1768 - Maschtaren sehen alles
III.
Gedeons Körper war bewegungsunfähig. Er spürte ihn nicht. Aber er konnte sehen und hören und klar denken. Der Fassygestank, der ihm immer noch anhaftete, stach ihm in die Nase. Seine Gedanken aber waren ein einziges Chaos.
Er hatte Gessis besiegt, hatte sich im Wettstreit seine Anwartschaft auf den Maschtartitel erkämpft. Warum hatte ihn dann Jorror daran gehindert, Gessis zu töten, indem er ihn mittels seiner Neuropeitsche lahmte?
Was Jorror danach mit ihm tat, war noch seltsamer. Er hob seine Arme an, bis sie seitlich ausgestreckt waren und er eine Haltung einnahm, als wolle er fliegen. Während Jorror das tat, würdigte er Gedeon keines Blickes. In dieser Haltung wurde er von einem wie aus dem Nichts auftauchenden robotischen Dreigestirn zu einem Transmitter gebracht und in einen Raum abgestrahlt, wie er ihn zuvor noch nie gesehen hatte.
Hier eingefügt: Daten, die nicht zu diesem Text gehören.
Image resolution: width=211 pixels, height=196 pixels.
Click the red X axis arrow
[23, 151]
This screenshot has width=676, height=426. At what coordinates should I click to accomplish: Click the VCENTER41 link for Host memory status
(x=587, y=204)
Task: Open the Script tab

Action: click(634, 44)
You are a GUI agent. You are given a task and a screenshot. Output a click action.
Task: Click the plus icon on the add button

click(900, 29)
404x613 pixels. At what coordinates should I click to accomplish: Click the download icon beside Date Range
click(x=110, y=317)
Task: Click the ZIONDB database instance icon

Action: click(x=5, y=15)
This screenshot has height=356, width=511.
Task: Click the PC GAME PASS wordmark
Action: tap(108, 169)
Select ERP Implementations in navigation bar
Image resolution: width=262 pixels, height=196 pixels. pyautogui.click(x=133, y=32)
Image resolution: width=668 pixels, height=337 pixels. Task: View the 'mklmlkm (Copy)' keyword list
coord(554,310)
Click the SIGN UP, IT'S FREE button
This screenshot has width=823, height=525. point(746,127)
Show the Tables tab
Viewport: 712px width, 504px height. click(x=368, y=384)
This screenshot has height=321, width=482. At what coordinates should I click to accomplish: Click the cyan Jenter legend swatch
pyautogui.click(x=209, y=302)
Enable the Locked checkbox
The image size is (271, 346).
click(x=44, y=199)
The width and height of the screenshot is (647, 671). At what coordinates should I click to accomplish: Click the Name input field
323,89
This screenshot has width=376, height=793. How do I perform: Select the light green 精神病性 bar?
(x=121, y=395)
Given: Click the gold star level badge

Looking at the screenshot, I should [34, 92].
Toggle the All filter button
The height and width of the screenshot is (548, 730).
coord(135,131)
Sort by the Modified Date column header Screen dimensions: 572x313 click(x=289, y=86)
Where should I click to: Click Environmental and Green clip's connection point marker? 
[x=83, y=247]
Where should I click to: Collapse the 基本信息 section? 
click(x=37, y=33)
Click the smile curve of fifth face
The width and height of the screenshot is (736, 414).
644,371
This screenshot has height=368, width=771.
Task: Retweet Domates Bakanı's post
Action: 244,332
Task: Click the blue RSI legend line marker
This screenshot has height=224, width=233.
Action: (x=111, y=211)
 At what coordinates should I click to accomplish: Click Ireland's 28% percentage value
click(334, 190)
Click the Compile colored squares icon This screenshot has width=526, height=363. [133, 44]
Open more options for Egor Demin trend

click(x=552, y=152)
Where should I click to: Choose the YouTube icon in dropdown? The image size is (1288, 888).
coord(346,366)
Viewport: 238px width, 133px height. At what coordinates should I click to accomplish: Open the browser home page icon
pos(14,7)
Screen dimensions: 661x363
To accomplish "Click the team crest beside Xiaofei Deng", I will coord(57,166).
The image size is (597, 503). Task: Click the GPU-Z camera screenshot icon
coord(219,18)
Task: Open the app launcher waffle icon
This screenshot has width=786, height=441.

Unsichtbare Transportfelder brachten ihn vom Transmitter in die Mitte des Raumes. Dort blieb er eine Handspanne über dem Boden in der Schwebe. Sein Körper mit den steif ausgebreiteten Armen wurde in langsame Drehung versetzt. Er rotierte unaufhörlich um seine Achse, so daß er einen Überblick über den Raum mit seiner niedrigen Decke bekam.
Über die dunklen Wände erstreckten sich Batterien unbekannter Geräte mit Konsolen. Diese wurden aufgelockert durch eine Vielzahl von Projektionsflächen, und sie zeigten Bilder vom Alltag aus allen Bereichen der Schule der Maschtaren.
Gedeon sah Kukonden an der Arbeit, Zöglinge in ihren Zellen, beim Studium in den Lehrsälen und durch die engen verschlungenen Korridore hasten. Manche der Bildausschnitte zeigten auch leere Bereiche der Anlage, durch die ab und an ein Opera auf seiner Patrouille glitt.
Gedeon verstand. Dies war die Überwachungsanlage, mittels der die Maschtaren Einblicke in alle Bereiche ihrer Schule nehmen konnten.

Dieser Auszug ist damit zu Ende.